As such, 17 July 2018 is going to be a big day for me. Not only will it nearly be the two year anniversary since my attack, but I will also be addressing the All Party Parliamentary Group for Sexual Violence, who will be discussing the funding landscape for specialist sexual violence services. Because I, and everybody else in that 88%, deserve answers.
Why should we be forced to wait months, if not years, on end for sustained support to help us process a trauma which was not our fault in the first place? Why should we endure ongoing nightmares or total emotional oblivion as we continue to sleepwalk through a world that continuously tells us it was our fault, with the knowledge that only 7% of our attackers will be convicted relentlessly pounding our skulls? I reported my attack as soon as I was safe. The police were provided with my medical report, clothes, access to CCTV footage of two different bars, witness statements which corroborated mine, GPS data of where my phone tracked me during the hours of my attack, and still my attacker was not caught. Why?

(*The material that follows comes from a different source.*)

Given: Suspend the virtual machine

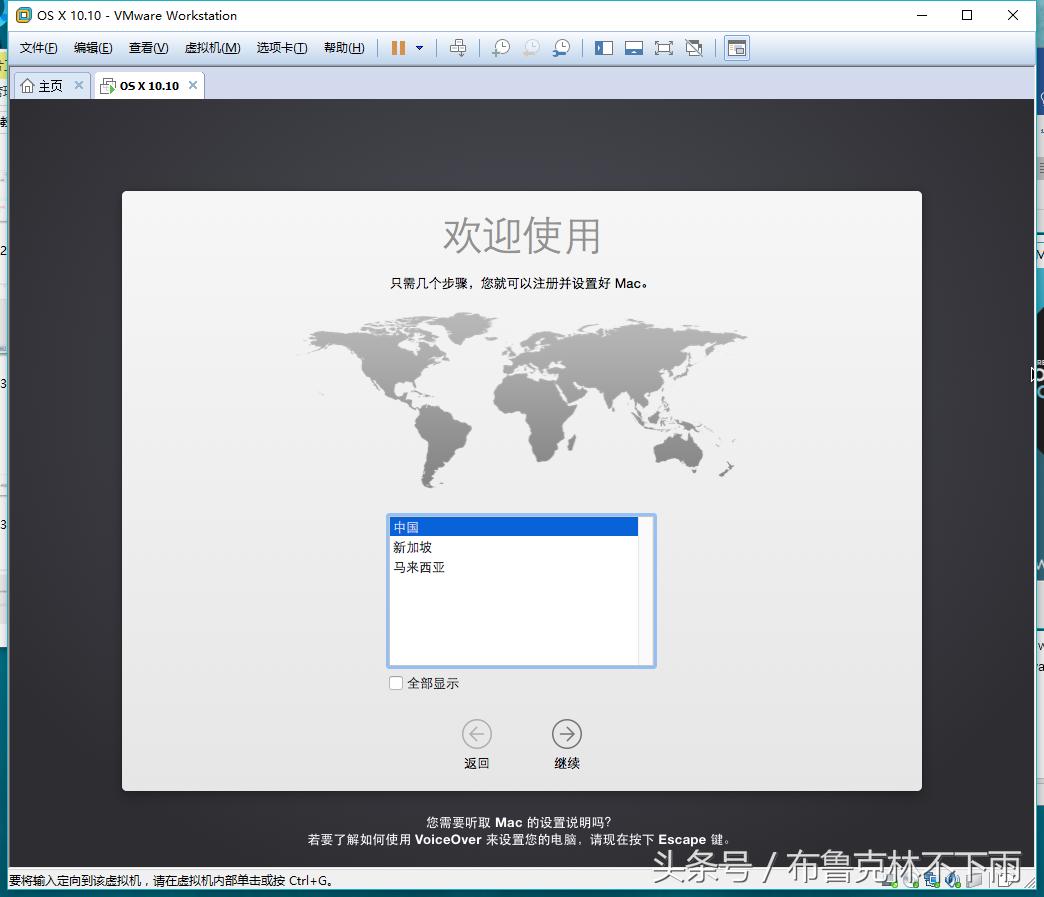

Why did they ask me what was I wearing? How much I’d had to drink? How many men I’ve previously slept with? Why I didn’t fight? Why I couldn’t remember the details of what happened when I was unconscious?

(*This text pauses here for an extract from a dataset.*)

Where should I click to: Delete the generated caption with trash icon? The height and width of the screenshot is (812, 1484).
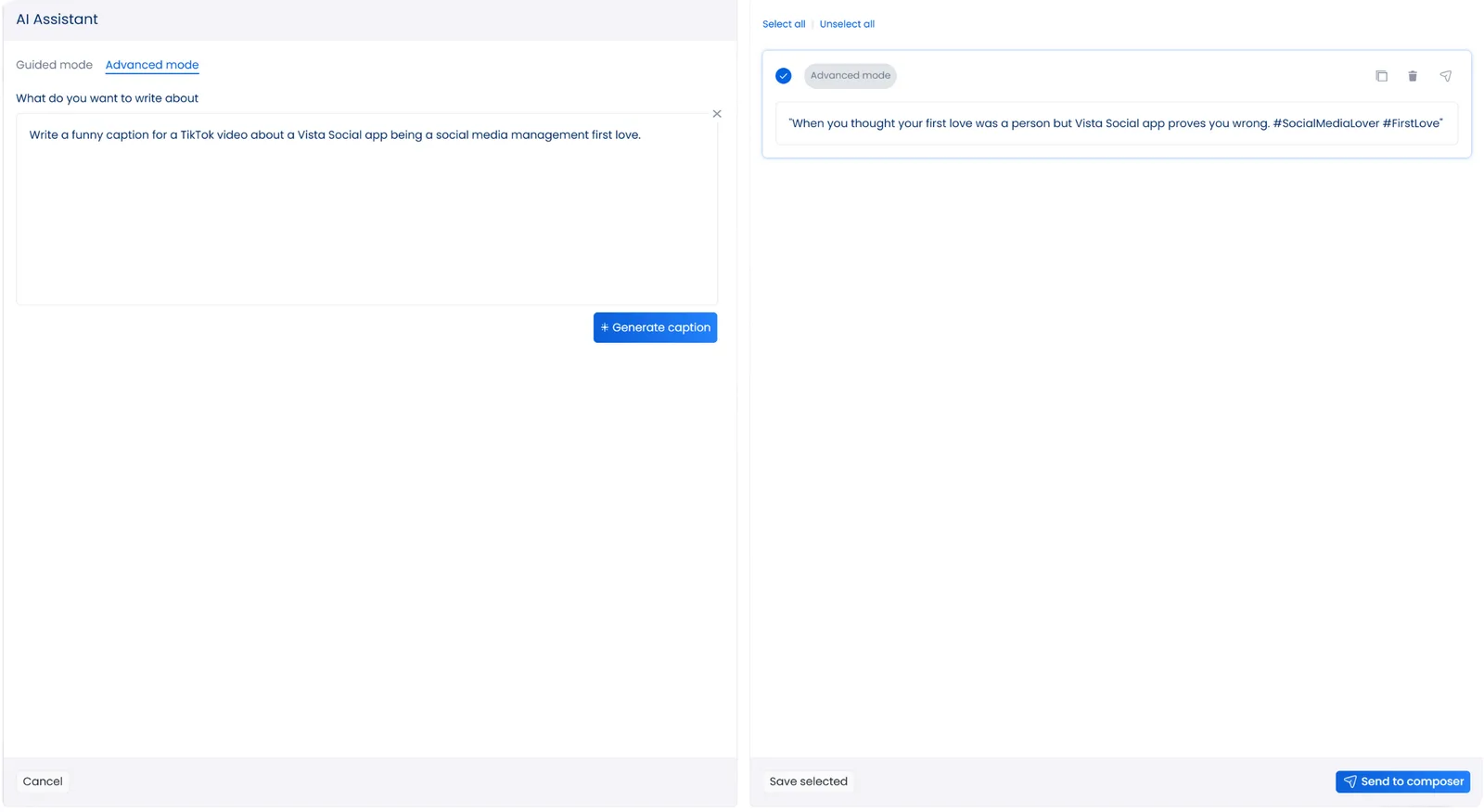[1413, 76]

Why will they never get to ask my attacker why did you rape her?
This government, namely Jeremy Hunt and David Gauke, seem to think they have done enough to help women like me. I am here to tell them they are wrong because somehow, despite all of this, I am one of the lucky ones. In March this year, I was finally able to access support through my employer when I very rapidly crashed through rock bottom and found myself unable to go to work, or even leave the house. How many others in that 88% who have been unable to access Rape Crisis do you think can say the same? As a university educated, white female with a shiney corporate job in the city, I have been protected by a certain amount of privilege which has allowed me to get me to where I am today. What about everybody else? This government, like so many before them, is failing them all.
It has long been known that 1 in 5 women will be raped, or nearly raped in her lifetime. It is now abundantly clear that the vast majority of those women will not be able to access support services crucial to their recovery. Enough is enough. We all have a duty to fight this so I am asking you now, write/tweet/send an owl to your local MP and ask them if they will be attending the APPG on Sexual Violence on the 17 July. Ask them if they will hear my story and help me to create something positive from what has been an almighty shitshow of the last two years. Your MP will represent so many women with stories like mine, maybe even you yourself have a story like mine, so let those stories be heard.
Please don’t let me continue talking to an empty room.